Data to use >>

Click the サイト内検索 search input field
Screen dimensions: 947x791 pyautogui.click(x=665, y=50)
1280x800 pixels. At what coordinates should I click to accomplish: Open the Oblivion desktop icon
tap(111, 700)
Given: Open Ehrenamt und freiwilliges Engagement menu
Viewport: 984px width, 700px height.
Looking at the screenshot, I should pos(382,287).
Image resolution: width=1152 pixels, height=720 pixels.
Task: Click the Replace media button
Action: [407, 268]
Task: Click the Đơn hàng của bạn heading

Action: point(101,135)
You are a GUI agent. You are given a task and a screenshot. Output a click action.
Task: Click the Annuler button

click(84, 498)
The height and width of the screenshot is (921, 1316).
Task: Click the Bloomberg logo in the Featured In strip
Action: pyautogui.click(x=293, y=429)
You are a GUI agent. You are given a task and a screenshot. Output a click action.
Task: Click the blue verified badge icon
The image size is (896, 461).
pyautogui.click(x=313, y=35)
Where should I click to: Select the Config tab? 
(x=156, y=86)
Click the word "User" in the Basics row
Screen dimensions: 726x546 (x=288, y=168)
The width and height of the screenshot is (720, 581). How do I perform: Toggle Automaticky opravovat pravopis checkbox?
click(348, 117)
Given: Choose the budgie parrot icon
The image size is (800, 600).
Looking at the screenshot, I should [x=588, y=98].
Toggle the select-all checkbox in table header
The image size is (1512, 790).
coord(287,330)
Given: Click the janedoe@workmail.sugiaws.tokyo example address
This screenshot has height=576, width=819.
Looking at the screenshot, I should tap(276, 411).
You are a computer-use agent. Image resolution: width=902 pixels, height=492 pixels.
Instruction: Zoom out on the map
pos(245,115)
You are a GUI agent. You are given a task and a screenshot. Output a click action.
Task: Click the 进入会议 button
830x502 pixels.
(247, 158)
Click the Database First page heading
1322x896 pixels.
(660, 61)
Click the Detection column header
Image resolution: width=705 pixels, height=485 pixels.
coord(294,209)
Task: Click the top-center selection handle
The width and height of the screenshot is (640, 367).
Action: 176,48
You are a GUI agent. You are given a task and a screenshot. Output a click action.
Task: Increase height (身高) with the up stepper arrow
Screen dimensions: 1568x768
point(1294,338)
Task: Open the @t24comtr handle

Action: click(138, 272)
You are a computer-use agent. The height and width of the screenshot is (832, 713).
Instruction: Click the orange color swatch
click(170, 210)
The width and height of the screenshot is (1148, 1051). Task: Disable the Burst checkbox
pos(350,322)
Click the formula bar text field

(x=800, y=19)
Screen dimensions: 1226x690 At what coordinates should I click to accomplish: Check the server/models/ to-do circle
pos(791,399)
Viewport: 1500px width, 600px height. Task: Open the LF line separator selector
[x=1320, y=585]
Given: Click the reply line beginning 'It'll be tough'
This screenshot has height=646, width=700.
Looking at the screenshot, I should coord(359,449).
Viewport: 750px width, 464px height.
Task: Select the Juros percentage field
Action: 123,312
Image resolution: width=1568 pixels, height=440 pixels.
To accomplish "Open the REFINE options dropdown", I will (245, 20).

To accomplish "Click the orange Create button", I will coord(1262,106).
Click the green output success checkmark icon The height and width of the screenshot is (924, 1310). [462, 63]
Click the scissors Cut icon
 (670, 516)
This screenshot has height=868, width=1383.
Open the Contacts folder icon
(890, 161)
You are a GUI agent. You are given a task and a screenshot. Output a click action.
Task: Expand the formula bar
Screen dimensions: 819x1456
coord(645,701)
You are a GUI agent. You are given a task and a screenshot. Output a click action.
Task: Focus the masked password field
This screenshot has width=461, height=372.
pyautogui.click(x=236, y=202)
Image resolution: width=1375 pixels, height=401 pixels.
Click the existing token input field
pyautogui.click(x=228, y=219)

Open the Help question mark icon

Instruction >>
Copy all of the entries above again, changing "budgie" to "parakeet" and leaving everything else as it is.

Reply to the task >>
Click the サイト内検索 search input field
Screen dimensions: 947x791 pyautogui.click(x=665, y=50)
1280x800 pixels. At what coordinates should I click to accomplish: Open the Oblivion desktop icon
tap(111, 700)
Given: Open Ehrenamt und freiwilliges Engagement menu
Viewport: 984px width, 700px height.
Looking at the screenshot, I should pos(382,287).
Image resolution: width=1152 pixels, height=720 pixels.
Task: Click the Replace media button
Action: [407, 268]
Task: Click the Đơn hàng của bạn heading

Action: point(101,135)
You are a GUI agent. You are given a task and a screenshot. Output a click action.
Task: Click the Annuler button

click(84, 498)
The height and width of the screenshot is (921, 1316).
Task: Click the Bloomberg logo in the Featured In strip
Action: pyautogui.click(x=293, y=429)
You are a GUI agent. You are given a task and a screenshot. Output a click action.
Task: Click the blue verified badge icon
The image size is (896, 461).
pyautogui.click(x=313, y=35)
Where should I click to: Select the Config tab? 
(x=156, y=86)
Click the word "User" in the Basics row
Screen dimensions: 726x546 (x=288, y=168)
The width and height of the screenshot is (720, 581). How do I perform: Toggle Automaticky opravovat pravopis checkbox?
click(348, 117)
Given: Choose the parakeet parrot icon
The image size is (800, 600).
Looking at the screenshot, I should [x=588, y=98].
Toggle the select-all checkbox in table header
The image size is (1512, 790).
coord(287,330)
Given: Click the janedoe@workmail.sugiaws.tokyo example address
This screenshot has height=576, width=819.
Looking at the screenshot, I should tap(276, 411).
You are a computer-use agent. Image resolution: width=902 pixels, height=492 pixels.
Instruction: Zoom out on the map
pos(245,115)
You are a GUI agent. You are given a task and a screenshot. Output a click action.
Task: Click the 进入会议 button
830x502 pixels.
(247, 158)
Click the Database First page heading
1322x896 pixels.
(660, 61)
Click the Detection column header
Image resolution: width=705 pixels, height=485 pixels.
coord(294,209)
Task: Click the top-center selection handle
The width and height of the screenshot is (640, 367).
Action: 176,48
You are a GUI agent. You are given a task and a screenshot. Output a click action.
Task: Increase height (身高) with the up stepper arrow
Screen dimensions: 1568x768
point(1294,338)
Task: Open the @t24comtr handle

Action: click(138, 272)
You are a computer-use agent. The height and width of the screenshot is (832, 713).
Instruction: Click the orange color swatch
click(170, 210)
The width and height of the screenshot is (1148, 1051). Task: Disable the Burst checkbox
pos(350,322)
Click the formula bar text field

(x=800, y=19)
Screen dimensions: 1226x690 At what coordinates should I click to accomplish: Check the server/models/ to-do circle
pos(791,399)
Viewport: 1500px width, 600px height. Task: Open the LF line separator selector
[x=1320, y=585]
Given: Click the reply line beginning 'It'll be tough'
This screenshot has height=646, width=700.
Looking at the screenshot, I should coord(359,449).
Viewport: 750px width, 464px height.
Task: Select the Juros percentage field
Action: 123,312
Image resolution: width=1568 pixels, height=440 pixels.
To accomplish "Open the REFINE options dropdown", I will (245, 20).

To accomplish "Click the orange Create button", I will coord(1262,106).
Click the green output success checkmark icon The height and width of the screenshot is (924, 1310). [462, 63]
Click the scissors Cut icon
 (670, 516)
This screenshot has height=868, width=1383.
Open the Contacts folder icon
(890, 161)
You are a GUI agent. You are given a task and a screenshot. Output a click action.
Task: Expand the formula bar
Screen dimensions: 819x1456
coord(645,701)
You are a GUI agent. You are given a task and a screenshot. Output a click action.
Task: Focus the masked password field
This screenshot has width=461, height=372.
pyautogui.click(x=236, y=202)
Image resolution: width=1375 pixels, height=401 pixels.
Click the existing token input field
pyautogui.click(x=228, y=219)

Open the Help question mark icon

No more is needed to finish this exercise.